Description of the task
Reproduce each of the following entries verbatim, line for line, with no changes.

Target position entries:
::::::::

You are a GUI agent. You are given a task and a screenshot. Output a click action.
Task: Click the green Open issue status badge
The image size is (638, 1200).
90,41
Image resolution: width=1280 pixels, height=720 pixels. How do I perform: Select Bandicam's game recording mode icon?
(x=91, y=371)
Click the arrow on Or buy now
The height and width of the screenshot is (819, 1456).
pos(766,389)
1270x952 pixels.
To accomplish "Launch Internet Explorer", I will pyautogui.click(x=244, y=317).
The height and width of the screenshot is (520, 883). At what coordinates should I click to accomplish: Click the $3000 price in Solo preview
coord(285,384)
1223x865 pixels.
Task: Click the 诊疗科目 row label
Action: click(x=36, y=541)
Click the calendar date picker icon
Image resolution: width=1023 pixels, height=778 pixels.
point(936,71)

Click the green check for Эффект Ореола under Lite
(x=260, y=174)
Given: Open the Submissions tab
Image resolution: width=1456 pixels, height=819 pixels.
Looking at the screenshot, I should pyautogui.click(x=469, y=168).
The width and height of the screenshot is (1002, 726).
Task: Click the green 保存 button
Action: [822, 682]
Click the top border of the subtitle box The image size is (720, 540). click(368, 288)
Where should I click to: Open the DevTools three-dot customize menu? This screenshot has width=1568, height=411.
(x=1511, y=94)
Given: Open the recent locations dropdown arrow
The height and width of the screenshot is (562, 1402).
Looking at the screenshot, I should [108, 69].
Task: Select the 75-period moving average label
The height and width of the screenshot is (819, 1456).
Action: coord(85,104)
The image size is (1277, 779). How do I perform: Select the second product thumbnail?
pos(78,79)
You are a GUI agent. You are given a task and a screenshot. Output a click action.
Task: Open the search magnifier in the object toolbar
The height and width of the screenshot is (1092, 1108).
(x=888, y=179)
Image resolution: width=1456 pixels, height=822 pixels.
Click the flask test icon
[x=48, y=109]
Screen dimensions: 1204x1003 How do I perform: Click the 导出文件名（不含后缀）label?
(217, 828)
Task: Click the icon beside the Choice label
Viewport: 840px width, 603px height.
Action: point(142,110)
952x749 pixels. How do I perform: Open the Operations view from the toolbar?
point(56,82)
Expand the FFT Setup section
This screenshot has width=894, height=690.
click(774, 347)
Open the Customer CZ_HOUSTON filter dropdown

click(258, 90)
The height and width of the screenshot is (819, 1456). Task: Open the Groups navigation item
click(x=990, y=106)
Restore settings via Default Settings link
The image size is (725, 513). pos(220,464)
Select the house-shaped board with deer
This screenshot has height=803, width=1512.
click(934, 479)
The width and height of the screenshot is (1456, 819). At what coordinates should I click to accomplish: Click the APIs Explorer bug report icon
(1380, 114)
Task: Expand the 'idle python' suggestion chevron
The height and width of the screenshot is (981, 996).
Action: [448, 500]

::::::::

Result of this exercise
You are a GUI agent. You are given a task and a screenshot. Output a click action.
Task: Click the green Open issue status badge
The image size is (638, 1200).
90,41
Image resolution: width=1280 pixels, height=720 pixels. How do I perform: Select Bandicam's game recording mode icon?
(x=91, y=371)
Click the arrow on Or buy now
The height and width of the screenshot is (819, 1456).
pos(766,389)
1270x952 pixels.
To accomplish "Launch Internet Explorer", I will pyautogui.click(x=244, y=317).
The height and width of the screenshot is (520, 883). At what coordinates should I click to accomplish: Click the $3000 price in Solo preview
coord(285,384)
1223x865 pixels.
Task: Click the 诊疗科目 row label
Action: click(x=36, y=541)
Click the calendar date picker icon
Image resolution: width=1023 pixels, height=778 pixels.
point(936,71)

Click the green check for Эффект Ореола under Lite
(x=260, y=174)
Given: Open the Submissions tab
Image resolution: width=1456 pixels, height=819 pixels.
Looking at the screenshot, I should pyautogui.click(x=469, y=168).
The width and height of the screenshot is (1002, 726).
Task: Click the green 保存 button
Action: [822, 682]
Click the top border of the subtitle box The image size is (720, 540). click(368, 288)
Where should I click to: Open the DevTools three-dot customize menu? This screenshot has width=1568, height=411.
(x=1511, y=94)
Given: Open the recent locations dropdown arrow
The height and width of the screenshot is (562, 1402).
Looking at the screenshot, I should [108, 69].
Task: Select the 75-period moving average label
The height and width of the screenshot is (819, 1456).
Action: coord(85,104)
The image size is (1277, 779). How do I perform: Select the second product thumbnail?
pos(78,79)
You are a GUI agent. You are given a task and a screenshot. Output a click action.
Task: Open the search magnifier in the object toolbar
The height and width of the screenshot is (1092, 1108).
(x=888, y=179)
Image resolution: width=1456 pixels, height=822 pixels.
Click the flask test icon
[x=48, y=109]
Screen dimensions: 1204x1003 How do I perform: Click the 导出文件名（不含后缀）label?
(217, 828)
Task: Click the icon beside the Choice label
Viewport: 840px width, 603px height.
Action: point(142,110)
952x749 pixels. How do I perform: Open the Operations view from the toolbar?
point(56,82)
Expand the FFT Setup section
This screenshot has width=894, height=690.
click(774, 347)
Open the Customer CZ_HOUSTON filter dropdown

click(258, 90)
The height and width of the screenshot is (819, 1456). Task: Open the Groups navigation item
click(x=990, y=106)
Restore settings via Default Settings link
The image size is (725, 513). pos(220,464)
Select the house-shaped board with deer
This screenshot has height=803, width=1512.
click(934, 479)
The width and height of the screenshot is (1456, 819). At what coordinates should I click to accomplish: Click the APIs Explorer bug report icon
(1380, 114)
Task: Expand the 'idle python' suggestion chevron
The height and width of the screenshot is (981, 996).
Action: [448, 500]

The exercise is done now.